O Tempo Fantasma
Teoria da Conspiração encobrimentos governamentais, Mistérios, mistérios do mundo, sociedades secretasOs Séculos Que Nunca Existiram
“E se quase trezentos anos da história da humanidade fossem uma invenção política?” – foi com esta pergunta que o historiador alemão Heribert Illig, em 1991, lançou a sua teoria mais polémica: o chamado Tempo Fantasma.
Segundo Illig, o período compreendido entre 614 e 911 d.C. nunca existiu. “Esses séculos foram inseridos artificialmente na cronologia para satisfazer ambições imperiais e religiosas”, escreveu o autor na sua obra Das Erfundene Mittelalter (A Idade Média Inventada).

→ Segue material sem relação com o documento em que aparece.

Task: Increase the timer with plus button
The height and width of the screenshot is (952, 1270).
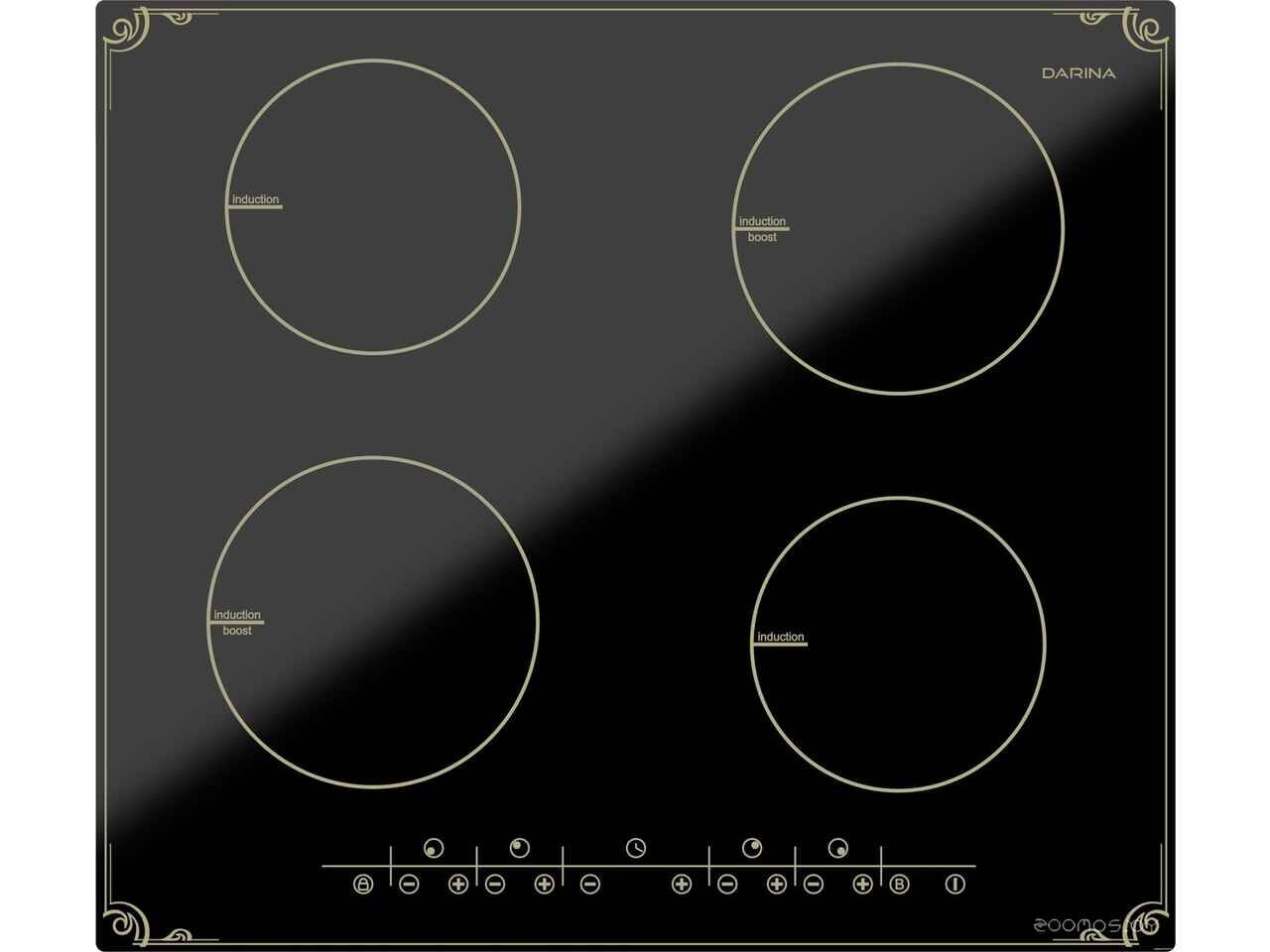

A teoria afirma que o imperador Otão III, em conluio com o Papa Silvestre II, teria manipulado o calendário para fazer coincidir o seu reinado com o simbólico ano 1000 d.C.. Para isso, ambos teriam adicionado quase três séculos inexistentes à contagem oficial do tempo.

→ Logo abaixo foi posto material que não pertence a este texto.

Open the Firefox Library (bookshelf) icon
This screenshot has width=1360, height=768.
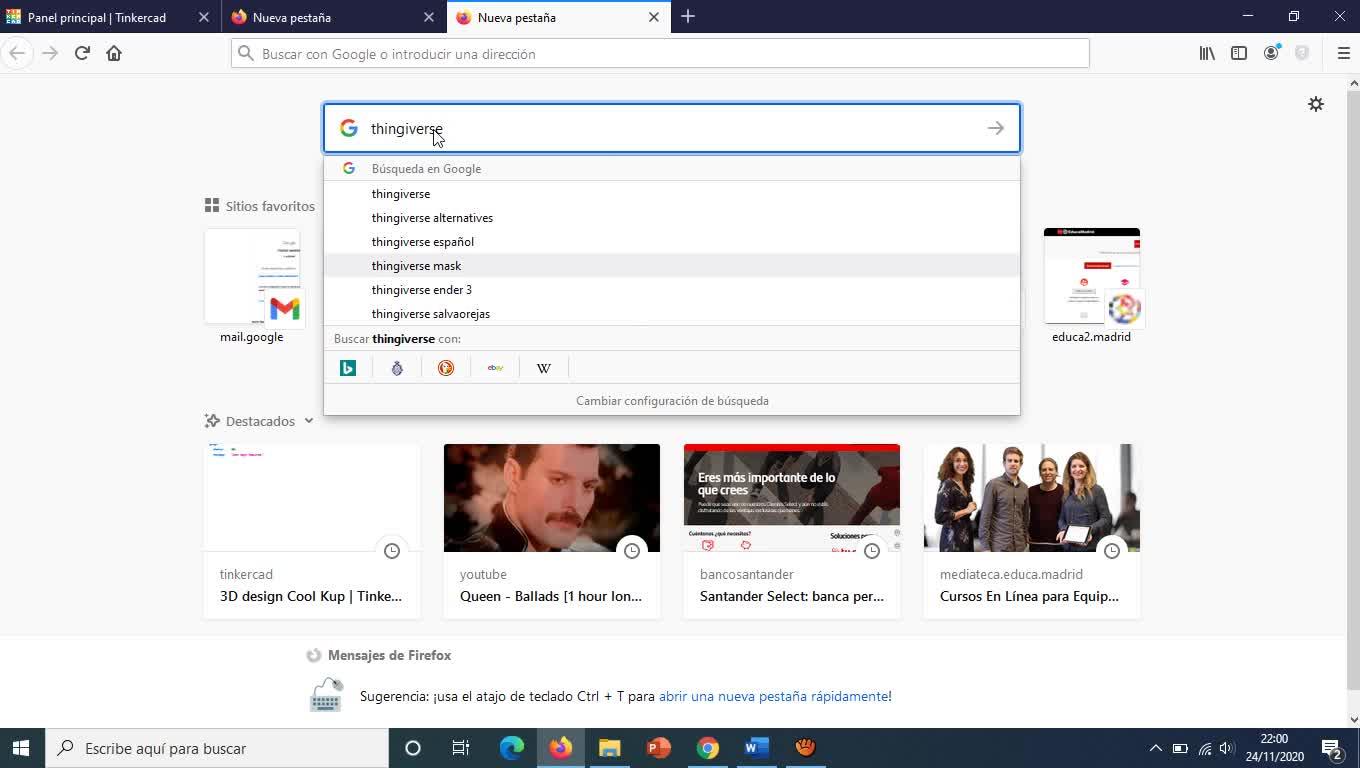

“Era uma questão de legitimidade. Otão queria governar no limiar de uma nova era cristã. O ano mil representava o poder divino sobre a Terra,” defende Illig em entrevistas da época.

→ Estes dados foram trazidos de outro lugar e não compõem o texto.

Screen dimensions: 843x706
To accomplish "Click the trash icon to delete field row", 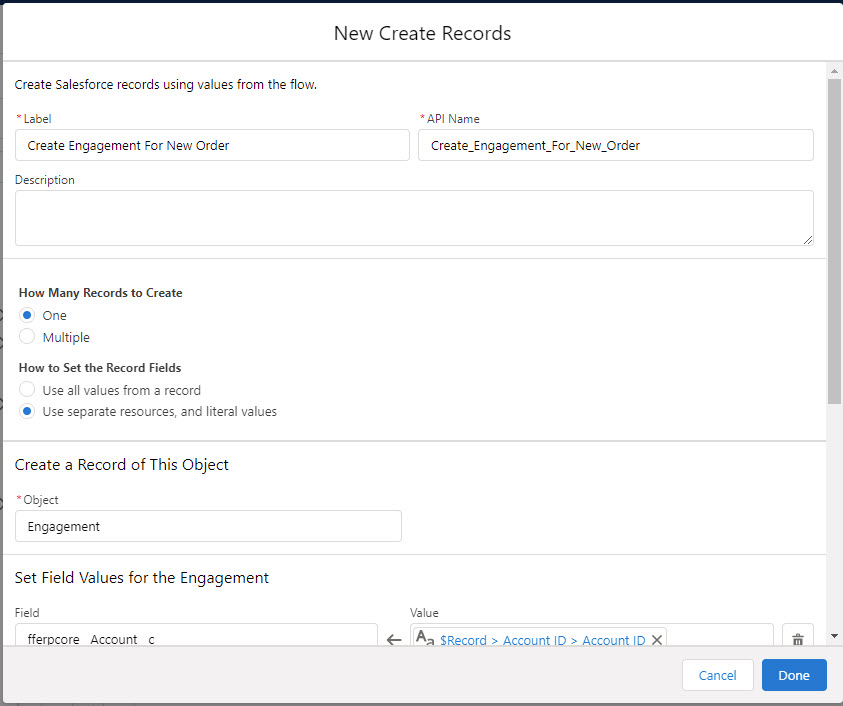I will tap(797, 639).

Como parte dessa manipulação, o par teria forjado acontecimentos, documentos e até figuras históricas. Entre elas, o lendário Carlos Magno, que, segundo Illig, “jamais existiu”. O imperador do Sacro Império Romano Germânico seria, alegadamente, um mito cuidadosamente construído para preencher o vazio dos séculos inventados.
Apesar do seu fascínio, a teoria foi amplamente rejeitada pela comunidade científica. Historiadores e arqueólogos apontam que há registos consistentes de eclipses, documentos contemporâneos e artefactos datados de forma fiável através da dendrocronologia (análise de anéis de árvores) e radiocarbono.
Ainda assim, o mistério persiste. As lacunas arqueológicas no início da Idade Média, a escassez de construções monumentais e a súbita evolução cultural após o século X continuam a intrigar curiosos e investigadores alternativos.
“Não é o que Illig prova, mas o que nos obriga a questionar,” comentou o investigador austríaco Peter Hubner. “Talvez não tenhamos inventado o tempo… mas certamente aprendemos a manipulá-lo.”
Para muitos, o Tempo Fantasma é apenas uma fábula moderna sobre a fragilidade da História. Para outros, é o lembrete desconfortável de que o passado tal como o presente pode ser uma narrativa escrita pelos vencedores.